Text segment:

Archive

Rule 144

This is taken from a recent Quora answer which I felt was material enough to warrant a blog post as well 😉

If you want to sell shares of a private company you will have to take applicable financial regulations into account, as well as the contractual rights of the company and other shareholders (Right of First Refusal). I won’t go into the rarely exercised Right of Co-sale.

Regarding the contractual rights: The contractual rights (ROFR) entail that the company whose shares you hold and/or your fellow shareholders have a right but not an obligation to preemptively purchase the shares that you want to sell to an outsider. So in fact you should usually first find a willing buyer at a particular price, then go to the company and give them notice of your intent to sell. Then the company will go through the procedure and notify you out its outcome. ROFR usually have to be exercised at the same price as whatever the outside buyer is willing to pay. So in case the ROFR are exercised you don’t really lose out, however the outside buyer does not get to purchase the shares he wanted.

These are the usual steps to go through:

  • Best thing for you to do is first sign an Stock Purchase Agreement(SPA) with the buyer. The SPA should take the existence of the ROFR into account of course (you can’t really promise to sell shares until you know the outcome of the ROFR). So it should be a contract were you and the buyer agree to transact subject to the outcome of the ROFR procedure.
  • Next you need to notify the company of your intent to sell. The company usually has up to a month to go through the procedure, and will then notify you of its outcome.
  • At this point you know how many shares you can sell to the outside buyers, and it would be best to retain a lawyer and get a legal opinion about the compliance of this prospective transaction with applicable financial regulations. The company is likely to request such an opinion before transferring the shares.
  • You should then sign a Stock Power directing the company to transfer your shares in the name of the buyer, and send it along with the legal opinion to the company. You should also send a copy of those to the buyer, along with a copy of your stock certificate.
  • I would say that at this point the buyer should wire you the funds.
  • Once the company has received the Stock power and legal opinion and is satisfied of the legality of the transfer, they will change the name of the shareholder in their registry and issue a new stock certificate in the name of the buyer.

The cost of the above is likely to run into the hundreds of dollars, mainly to obtain the legal opinion. If you go through Secondmarket or Sharespost or another broker you will have to pay them a fee as well, I believe its around 3% of the transaction. If you go through a broker, then obviously the above process will be slightly different as you will be assisted by the broker, but the steps will still have to be walked through.

Extracted data entries
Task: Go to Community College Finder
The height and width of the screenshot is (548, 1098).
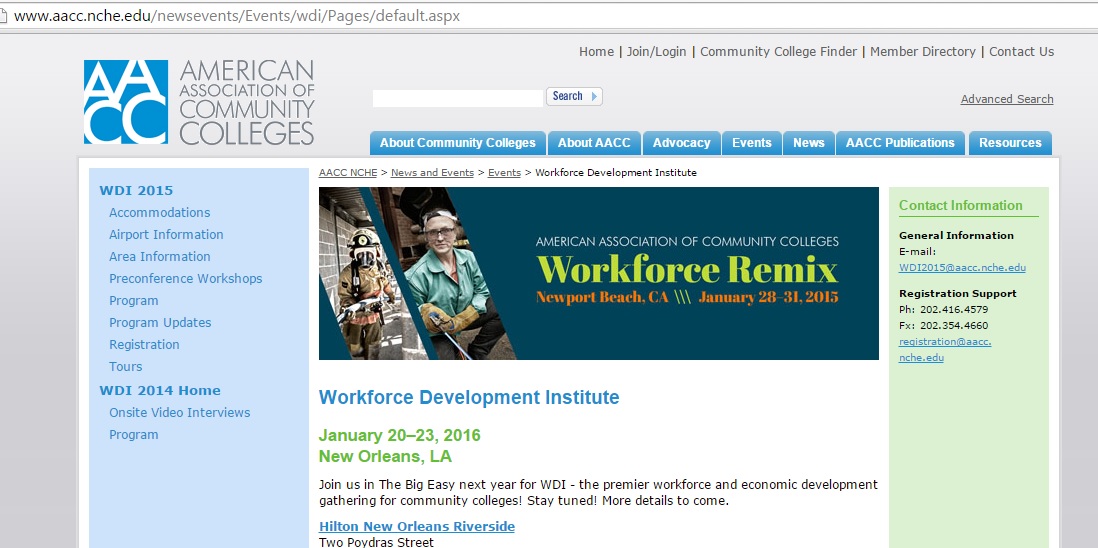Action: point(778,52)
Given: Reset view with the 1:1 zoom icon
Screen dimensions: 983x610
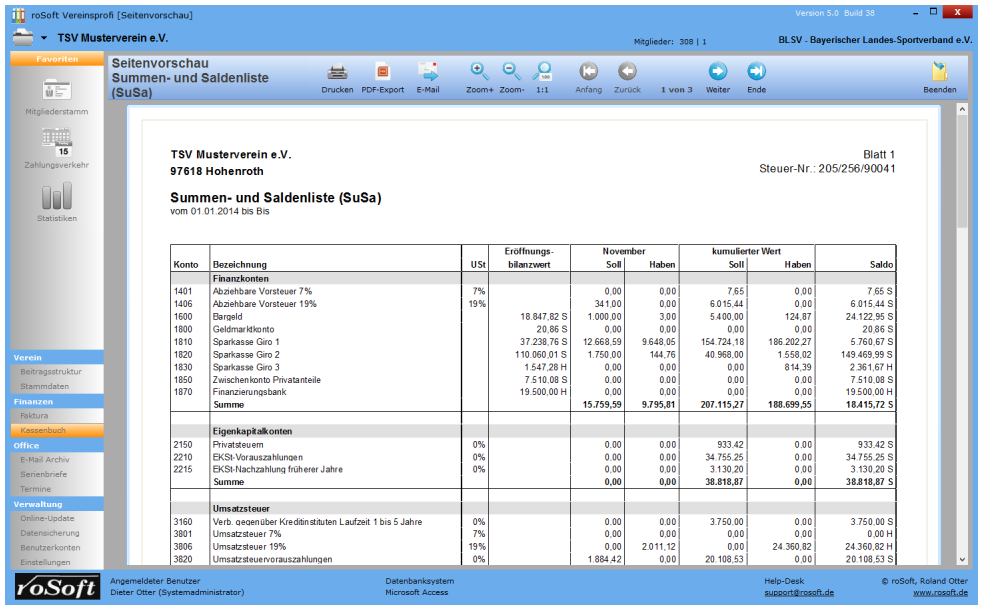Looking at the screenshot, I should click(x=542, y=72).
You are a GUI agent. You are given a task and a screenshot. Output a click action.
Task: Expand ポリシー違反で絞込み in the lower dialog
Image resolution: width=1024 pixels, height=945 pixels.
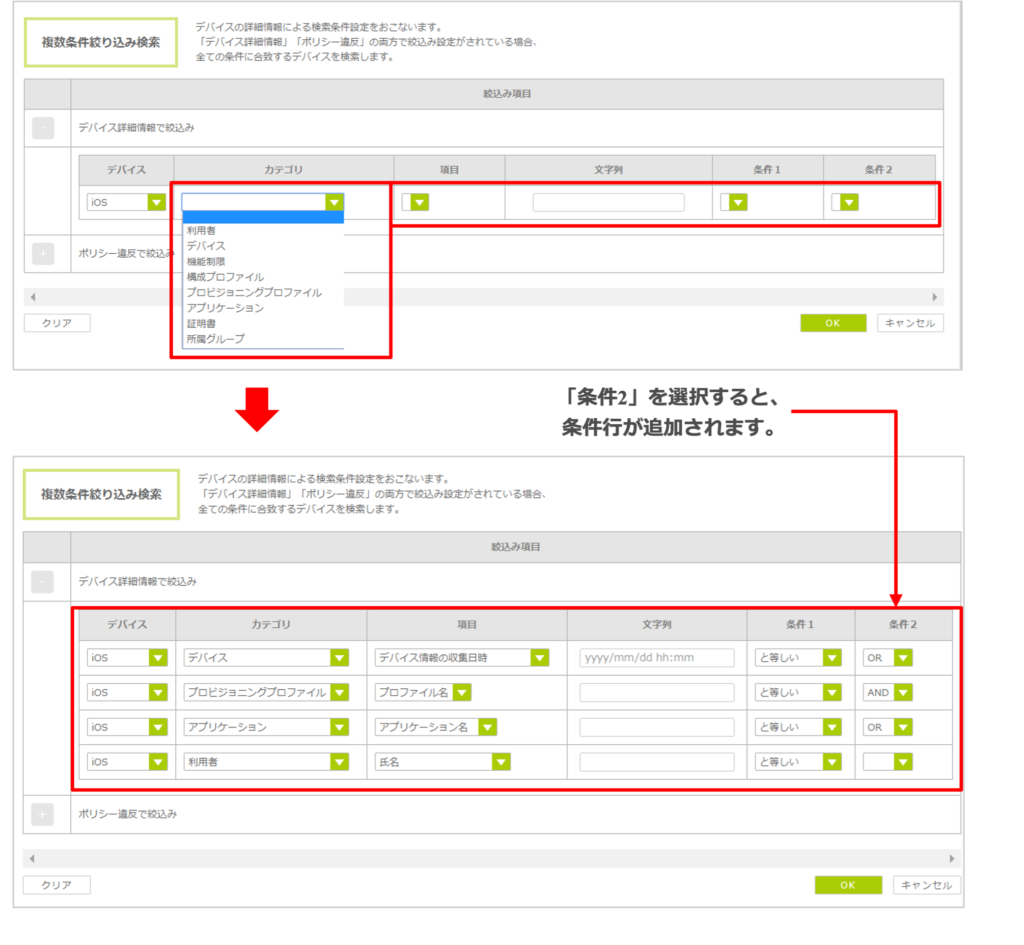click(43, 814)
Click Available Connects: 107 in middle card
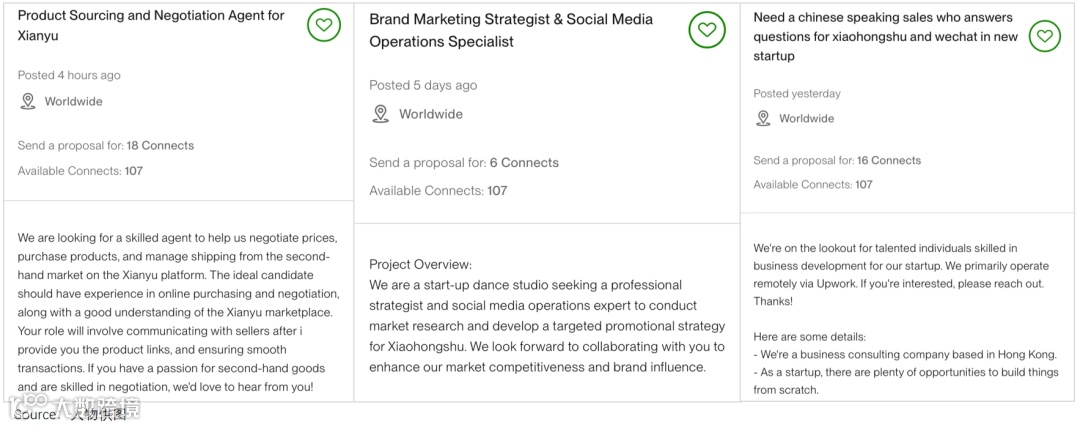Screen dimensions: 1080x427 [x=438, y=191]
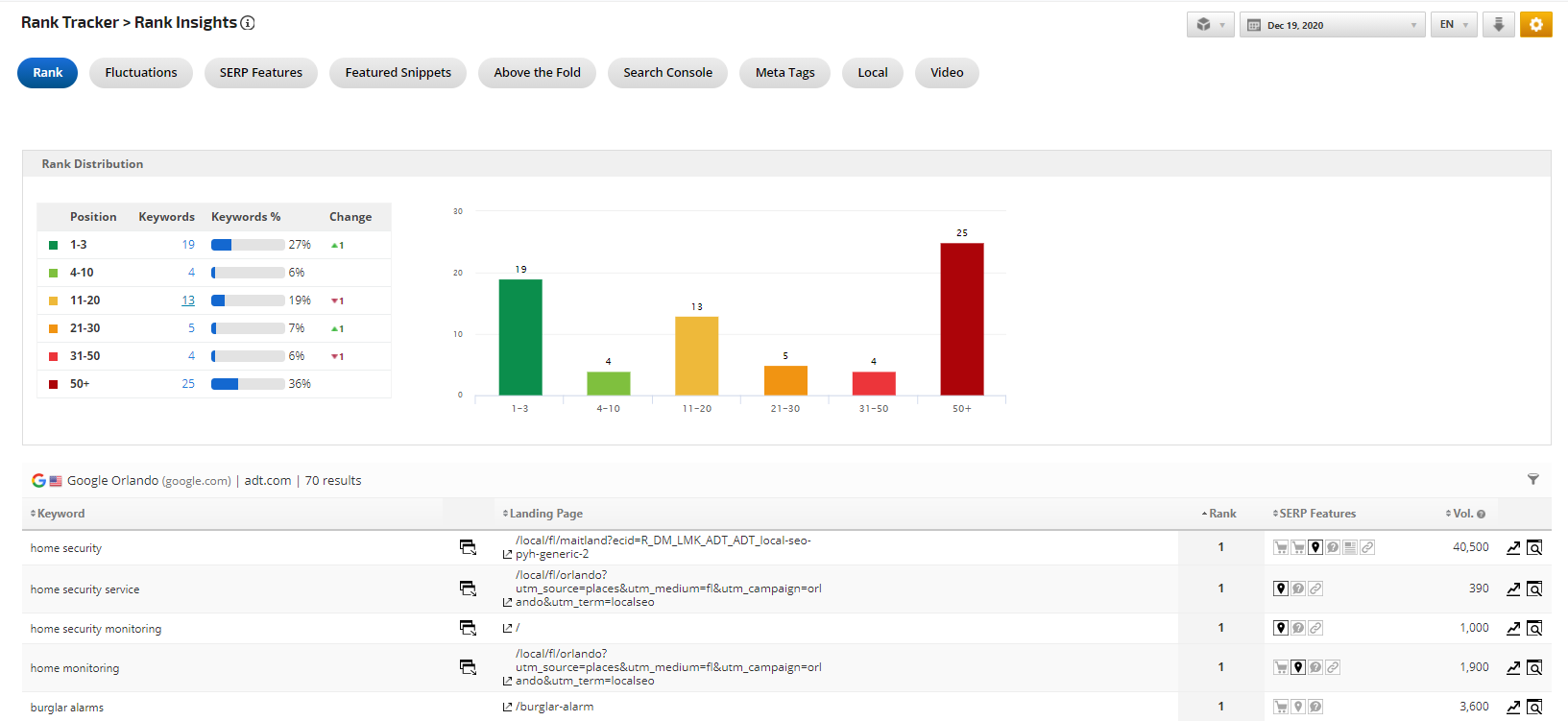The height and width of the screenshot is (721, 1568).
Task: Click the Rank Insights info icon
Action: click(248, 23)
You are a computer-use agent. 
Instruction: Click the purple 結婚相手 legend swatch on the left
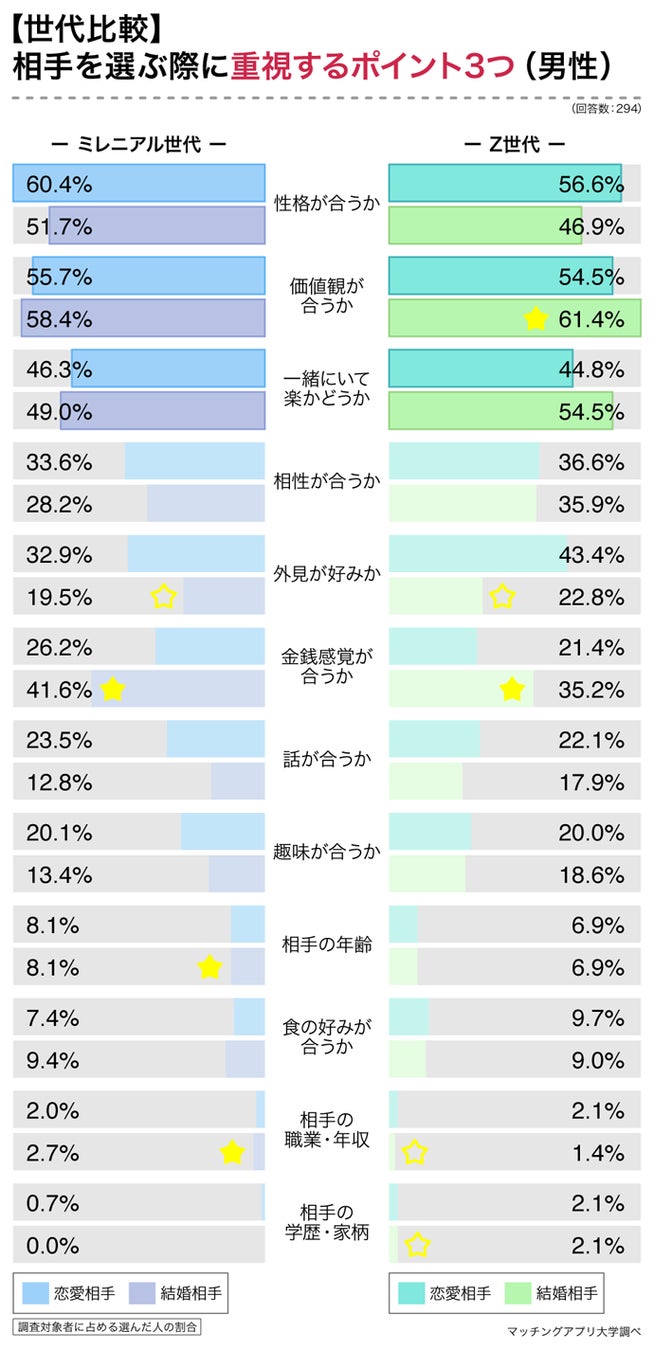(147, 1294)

Your goal: From the bulleted steps in the Rule 144 post, list every document that is named as something to sign, obtain, send, or issue. These entries have no connection to the text.

Solution to this task:
- Stock Purchase Agreement (SPA)
- Legal opinion
- Stock Power
- Stock certificate